==== Exercise material ====

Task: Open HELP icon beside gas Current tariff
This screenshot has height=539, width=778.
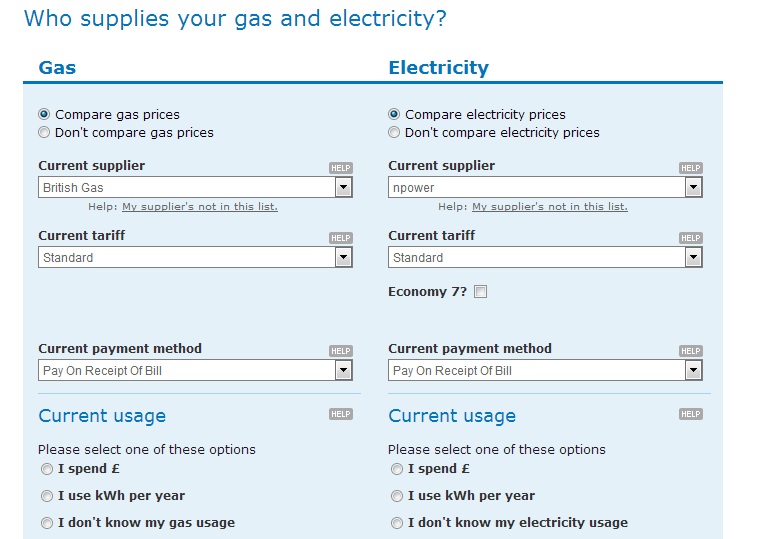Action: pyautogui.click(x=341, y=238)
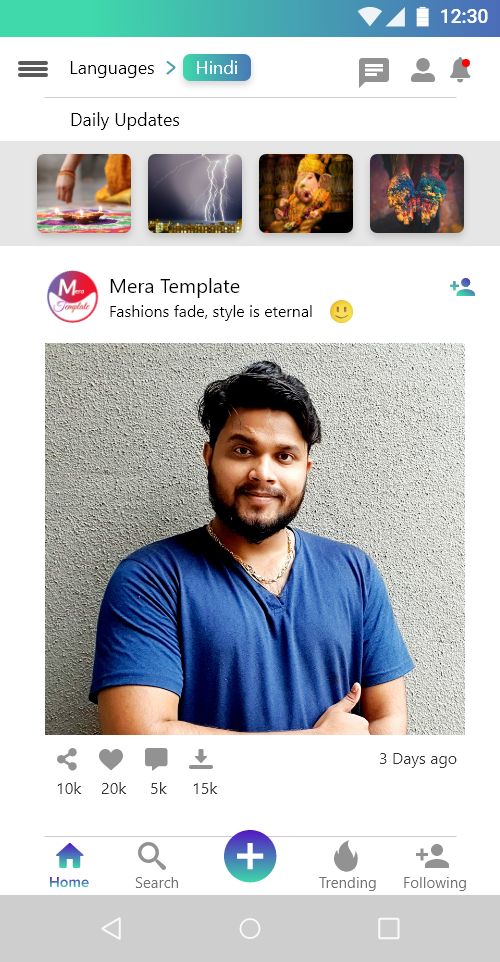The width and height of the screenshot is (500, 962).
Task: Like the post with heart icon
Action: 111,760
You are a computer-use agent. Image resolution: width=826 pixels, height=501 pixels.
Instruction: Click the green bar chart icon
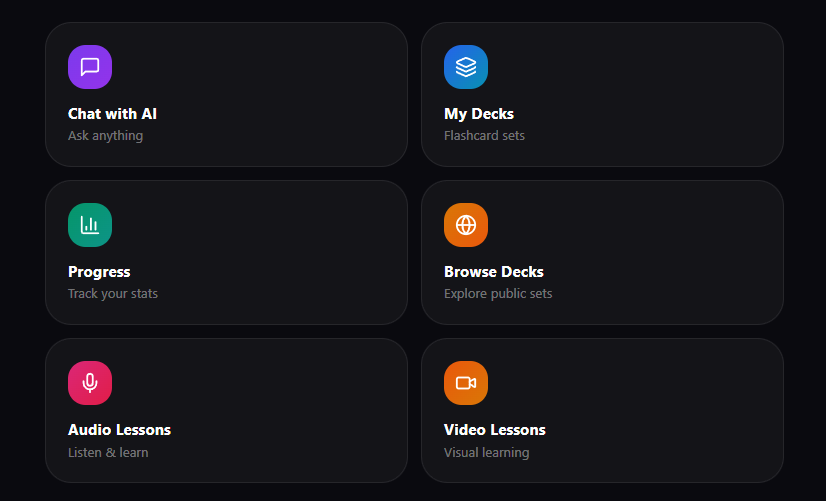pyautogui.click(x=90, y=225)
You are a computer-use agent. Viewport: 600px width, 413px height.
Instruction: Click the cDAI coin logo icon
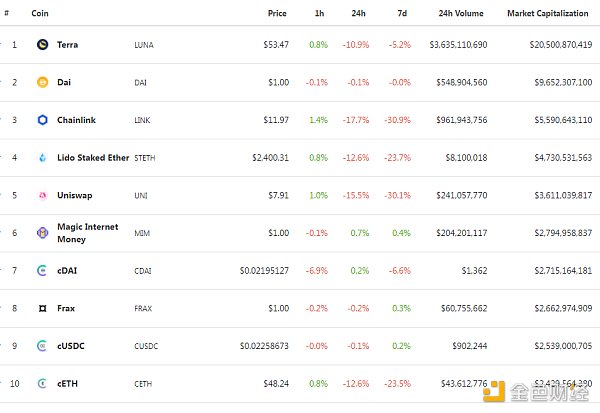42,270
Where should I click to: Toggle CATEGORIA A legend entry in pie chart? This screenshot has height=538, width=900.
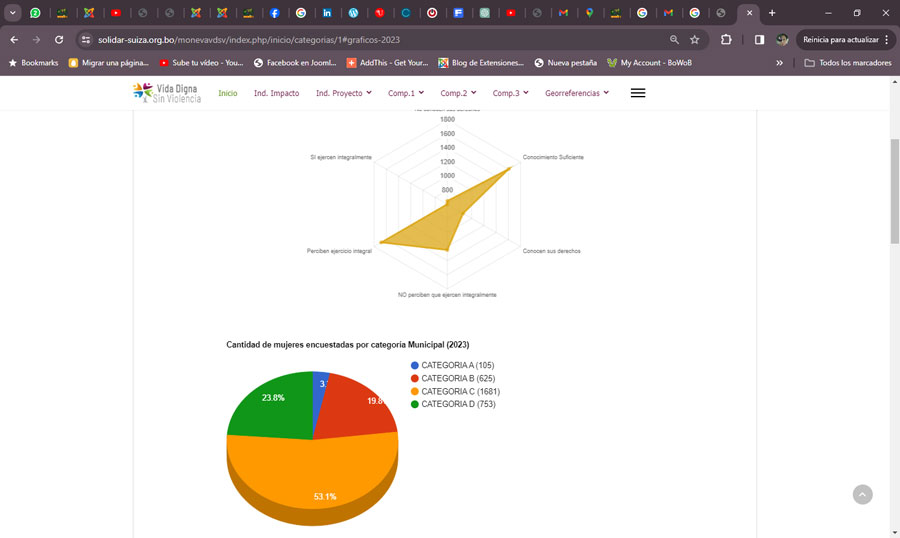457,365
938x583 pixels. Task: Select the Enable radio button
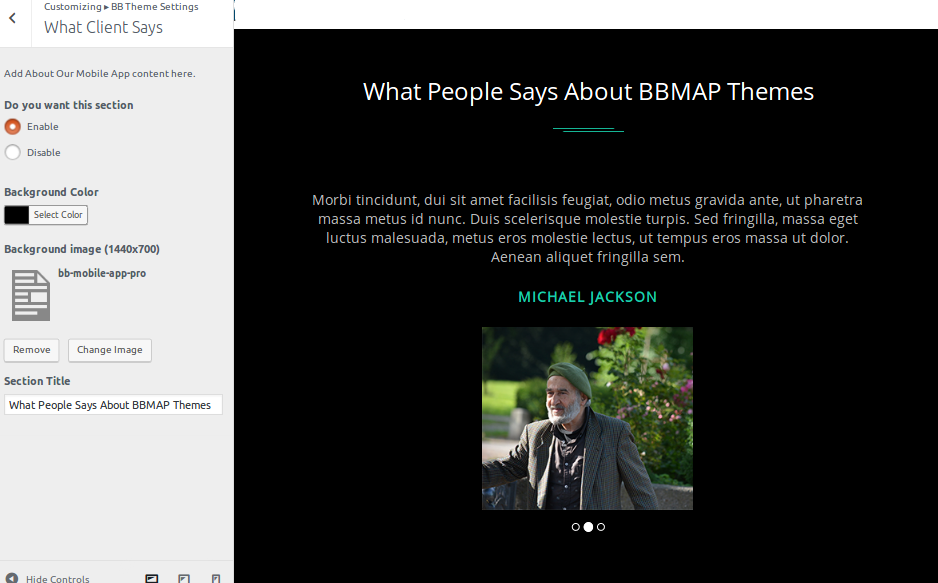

====

Leaving out any images, restate every record word for word.

## Response to this exercise
Task: Open HELP icon beside gas Current tariff
This screenshot has height=539, width=778.
Action: pyautogui.click(x=341, y=238)
The width and height of the screenshot is (500, 962).
Task: Like the post with heart icon
Action: 111,760
You are a computer-use agent. Image resolution: width=826 pixels, height=501 pixels.
Instruction: Click the green bar chart icon
pyautogui.click(x=90, y=225)
You are a computer-use agent. Viewport: 600px width, 413px height.
Instruction: Click the cDAI coin logo icon
42,270
Where should I click to: Toggle CATEGORIA A legend entry in pie chart? This screenshot has height=538, width=900.
457,365
938x583 pixels. Task: Select the Enable radio button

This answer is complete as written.